ReplyDeleteThe worst of the culprits are those who control Miley Cyrus and her alter-ego, Hannah Montana, both products of the Disney Channel. Hannah Montana, by night a rock star,by day a school girl, is marketed to girls in the first and second grade. Over the last 20 years, the baby-hooker look has been the predominant theme in what is offered for children. The sexualization of girls has spread from Hollywood to every neighborhood in the US. Flip through Vanity Fair or Cosmopolitan. The heavily made-up, barely dressed model selling perfume just might be 14 years old.
Thirty-years ago, Hollywood sold young girls the idea that being stick thin is desirable and parents and school administrators learned all about eating disorders. We discovered the weight loss benefits of cocaine after teenage girls did. "Heroin chic" became the look in those same fashion magazines that now turn children into sex objects.
It started the first time a female saw a female on the movie screen. Rhapsodizing over women who aren't real became the tie that binds generations of women.

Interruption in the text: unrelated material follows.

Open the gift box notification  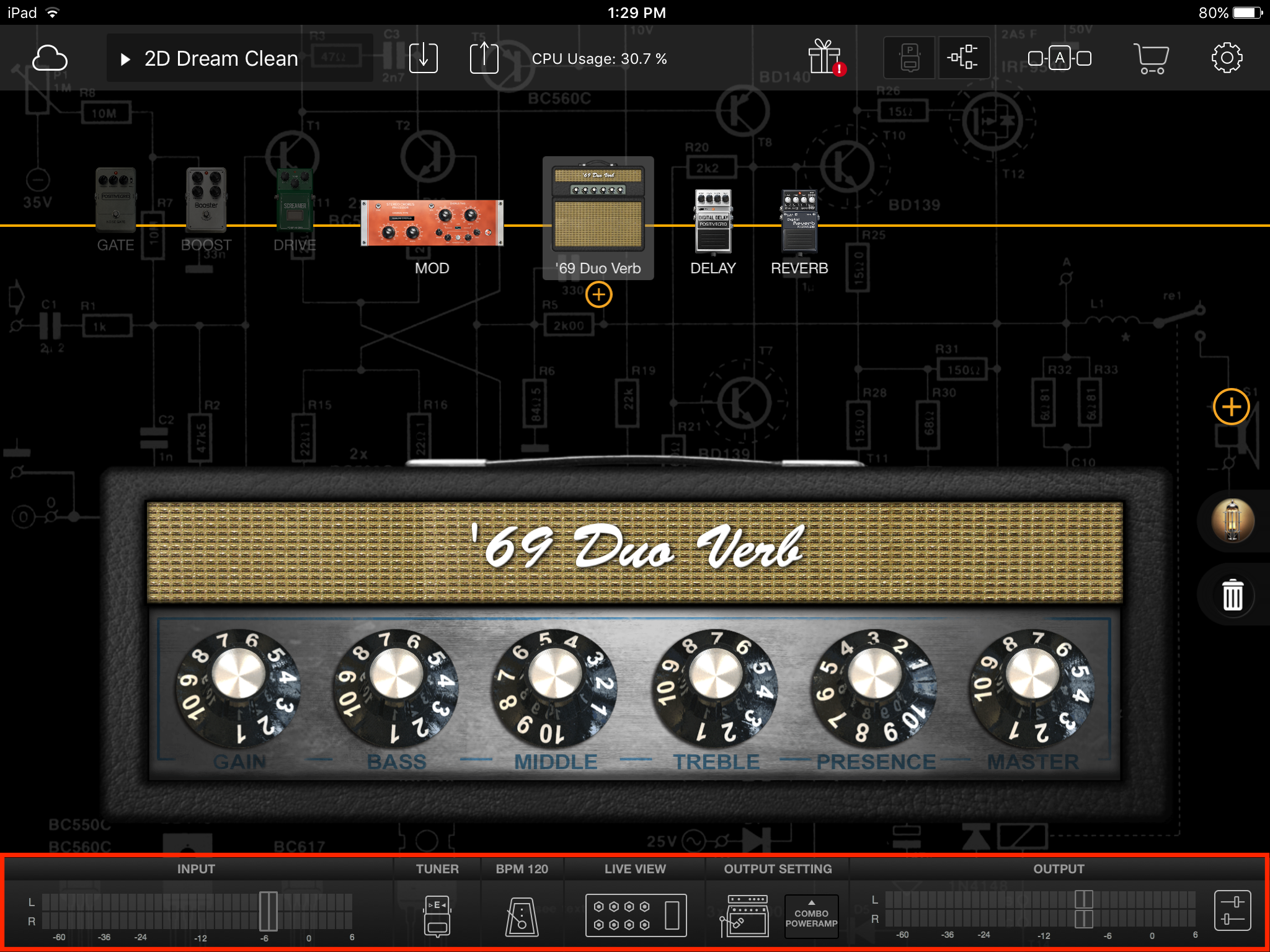point(825,58)
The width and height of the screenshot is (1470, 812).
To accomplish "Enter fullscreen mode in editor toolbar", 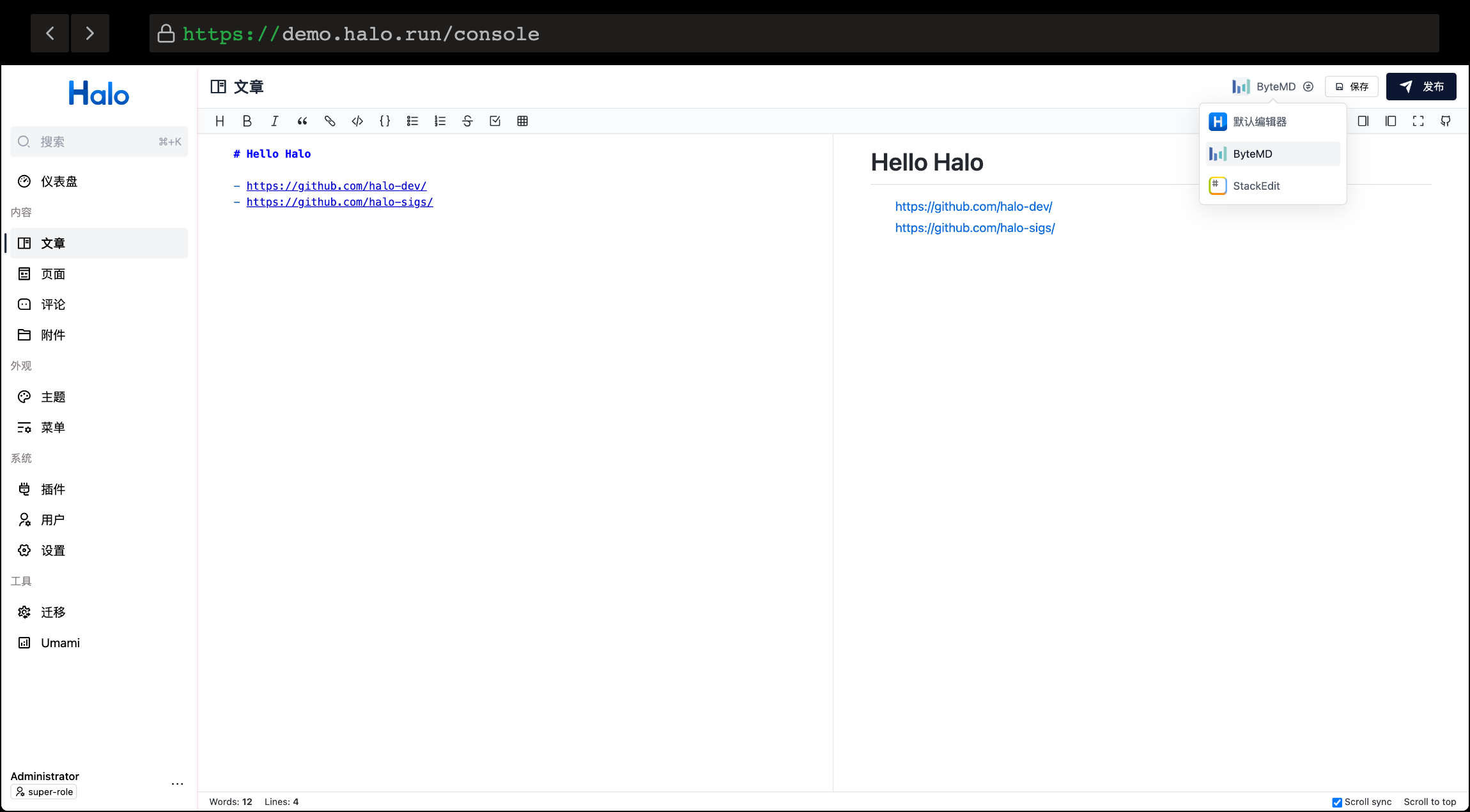I will (x=1418, y=121).
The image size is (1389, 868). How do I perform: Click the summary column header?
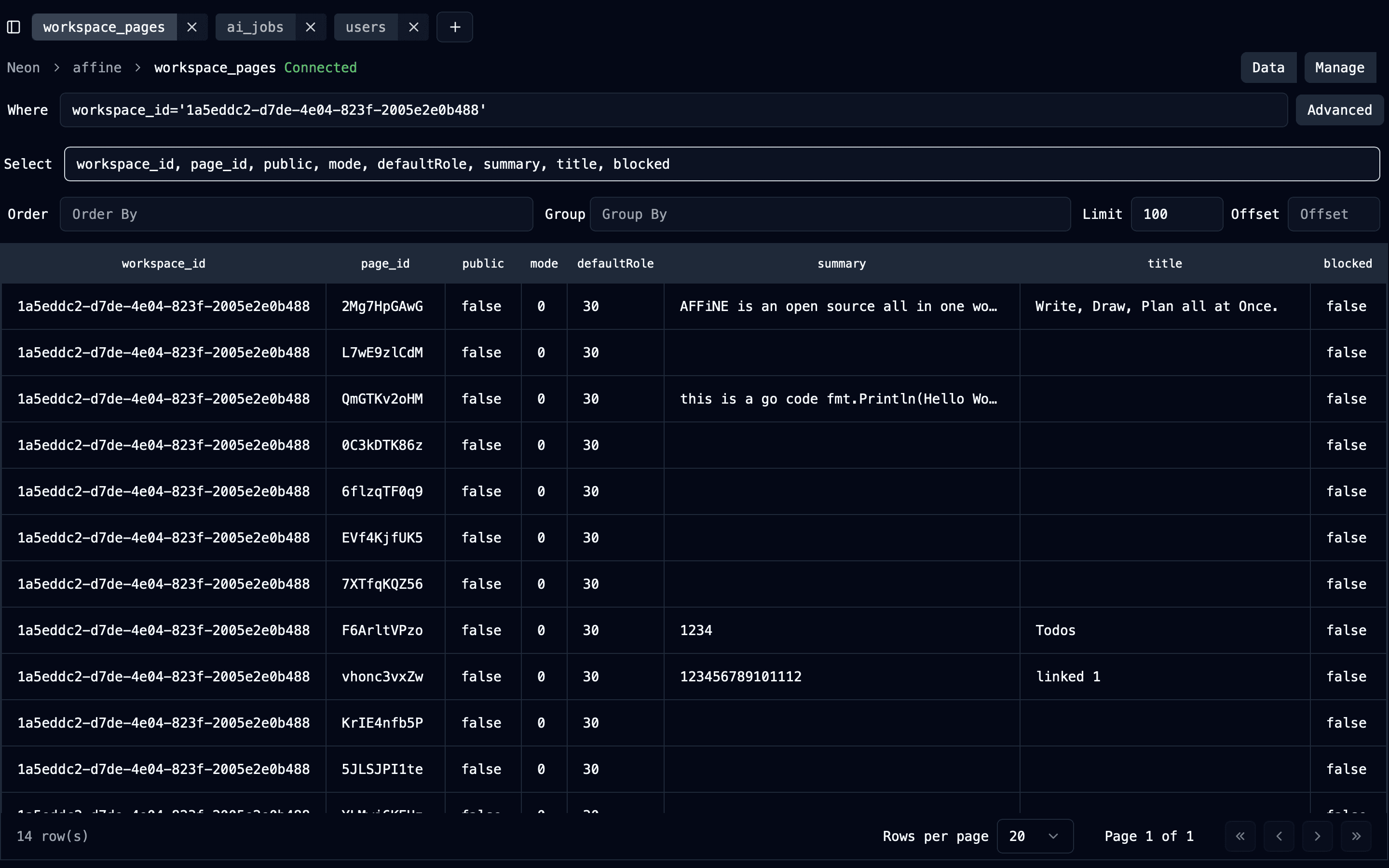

Ten years ago, men envied Tom Brady for his athletic skills. Now they envy him for his wife. In reference to your blog post yesterday, no matter how many times a 12 year-old boy throws the football, he can't work his way to the talent with which Brady was born. No matter how many times a girl refuses to eat or exercises obsessively, she isn't going to get Gisele's bone structure.
Hollywood has cursed insecure people with the belief that no matter what they can do well, no matter how successful they are, it will never be as good as looking like someone on the silver screen.
Beth
Everett -- The idea of "feeling" trumping intellect, thereby making us more susceptible to external images and enthusiasms (Nazism, anyone?) has been in the ascendancy since, I think, the sixties. Surely, Spock was the real star of "Star Trek" because everyone was rooting for him to find his emotional core. Having said all of that, I think it's harder to appeal IN WRITING to emotion rather than intellect, just as it's easier in film. Writing is essentially abstract -- squiggles that stand for words that stand for either reality or abstract concept, while film is as direct (or can be) as a pie in the face. Film can appeal to intellect, just as writing can appeal to emotion, but it takes a level of skill on the artist's part. Beth, couldn't agree more. The ideal of beauty has probably been more destructive than creative, and certainly it's been capitalized upon in singularly venal ways. Rita Hayworth was once quoted as saying she felt sorry for her lovers because, "They go to bed with Gilda and they wake up with me." Mabel Normand, one of silent film's first comedy stars, was probably the first Lohan, and Garland, fed uppers and downers by kindly old Uncle Louis B. Mayer, was the most famous. A lot of people don't know that Garland herself was damaged by the beauty cult -- all her life, she thought she was ugly. (And it's not just women; Laurence Olivier almost never made a film or stepped onto the stage without altering the shape of his nose.) And, of course, it's THE POINT that no one will ever look as good as someone on the silver screen. That's one reason we pay money to look at them.